4.N3 Demonstrate an understanding of addition of numbers with answers to 10 000 and their corresponding subtractions (limited to 3 and 4-digit numerals) by: using personal strategies for adding and subtracting; estimating sums and differences; and solving problems involving addition and subtraction.
4.N5 Describe and apply mental mathematics strategies, such as: skip counting from a known fact; using doubling or halving; using doubling or halving and adding or subtracting one more group; using patterns in the 9s facts; and using repeated doubling to determine basic multiplication facts to 9 × 9 and related division facts.
4.N6 Demonstrate an understanding of multiplication (2- or 3-digit by 1-digit) to solve problems by: using personal strategies for multiplication with and without concrete materials; using arrays to represent multiplication; connecting concrete representations to symbolic representations; and estimating products.
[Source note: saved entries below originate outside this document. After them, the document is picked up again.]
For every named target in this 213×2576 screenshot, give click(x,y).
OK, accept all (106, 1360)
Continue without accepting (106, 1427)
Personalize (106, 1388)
4.N7 Demonstrate an understanding of division (1-digit divisor and up to 2-digit dividend) to solve problems by: using personal strategies for dividing with and without concrete materials; estimating quotients; and relating division to multiplication.
4.N8 Demonstrate an understanding of fractions less than or equal to one by using concrete and pictorial representations to: name and record fractions for the parts of a whole or a set; compare and order fractions; model and explain that for different wholes, two identical fractions may not represent the same quantity; and provide examples of where fractions are used.
4.N11 Demonstrate an understanding of addition and subtraction of decimals (limited to hundredths) by: using compatible numbers; estimating sums and differences; and using mental math strategies to solve problems.
4.SS3 Demonstrate an understanding of area of regular and irregular 2-D shapes by: recognizing that area is measured in square units; selecting and justifying referents for the units cm² or m²; estimating area by using referents for cm² or m²; determining and recording area (cm² or m²); and constructing different rectangles for a given area (cm² or m²) in order to demonstrate that many different rectangles may have the same area.